====== PROVIDED RECORDS ======

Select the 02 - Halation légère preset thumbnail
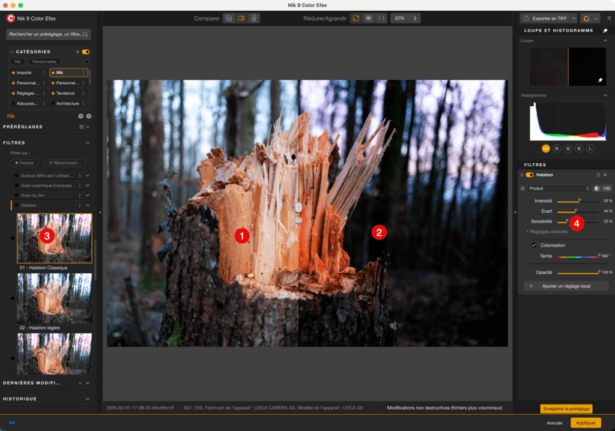Image resolution: width=615 pixels, height=431 pixels. tap(55, 298)
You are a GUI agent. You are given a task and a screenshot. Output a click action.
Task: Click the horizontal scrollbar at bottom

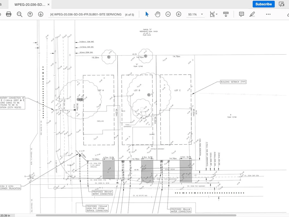point(136,215)
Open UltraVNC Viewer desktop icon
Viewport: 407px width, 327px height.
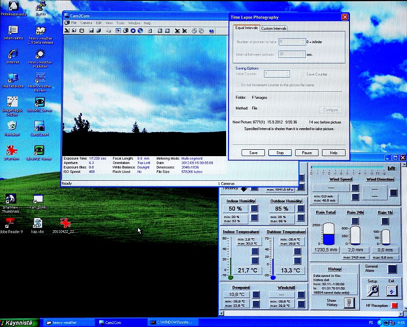pos(39,150)
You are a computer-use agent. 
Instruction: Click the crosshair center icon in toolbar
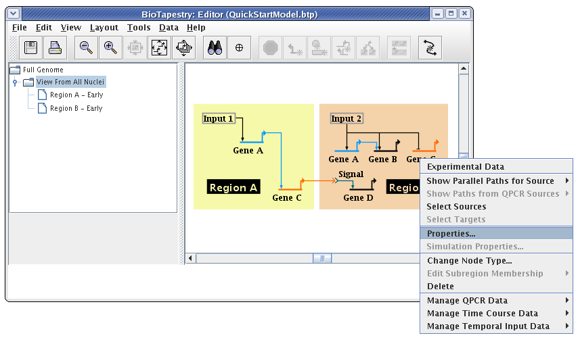(x=239, y=47)
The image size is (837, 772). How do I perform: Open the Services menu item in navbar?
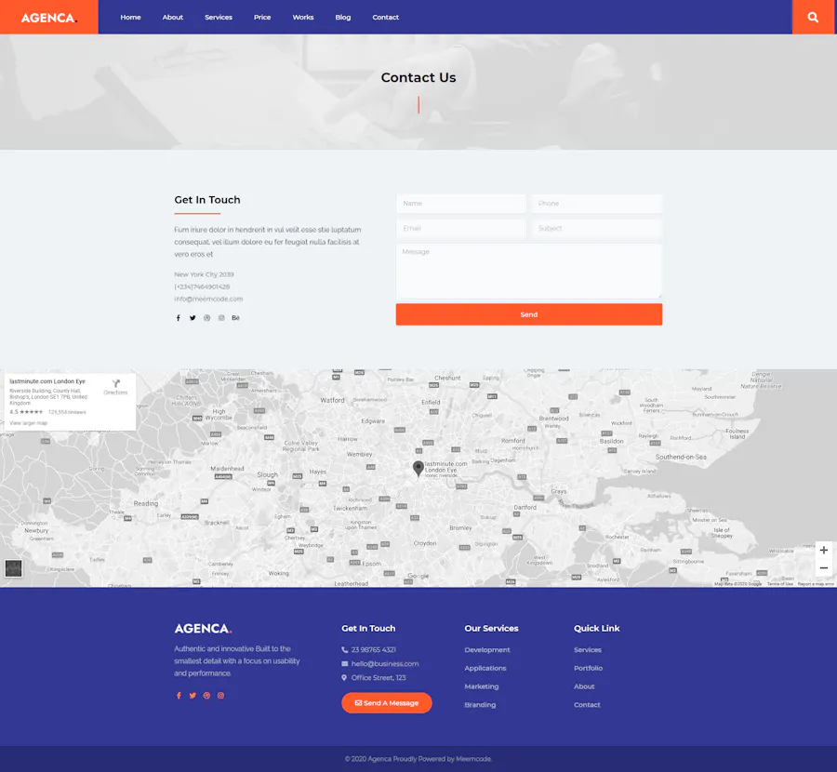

======

Retype every entry exactly as written, but omit the pictures.

Select the 02 - Halation légère preset thumbnail
Image resolution: width=615 pixels, height=431 pixels. tap(55, 298)
You are a GUI agent. You are given a task and a screenshot. Output a click action.
Task: Click the horizontal scrollbar at bottom

point(136,215)
Open UltraVNC Viewer desktop icon
Viewport: 407px width, 327px height.
pos(39,150)
You are a computer-use agent. 
Instruction: Click the crosshair center icon in toolbar
(x=239, y=47)
The image size is (837, 772). How do I perform: Open the Services menu item in navbar?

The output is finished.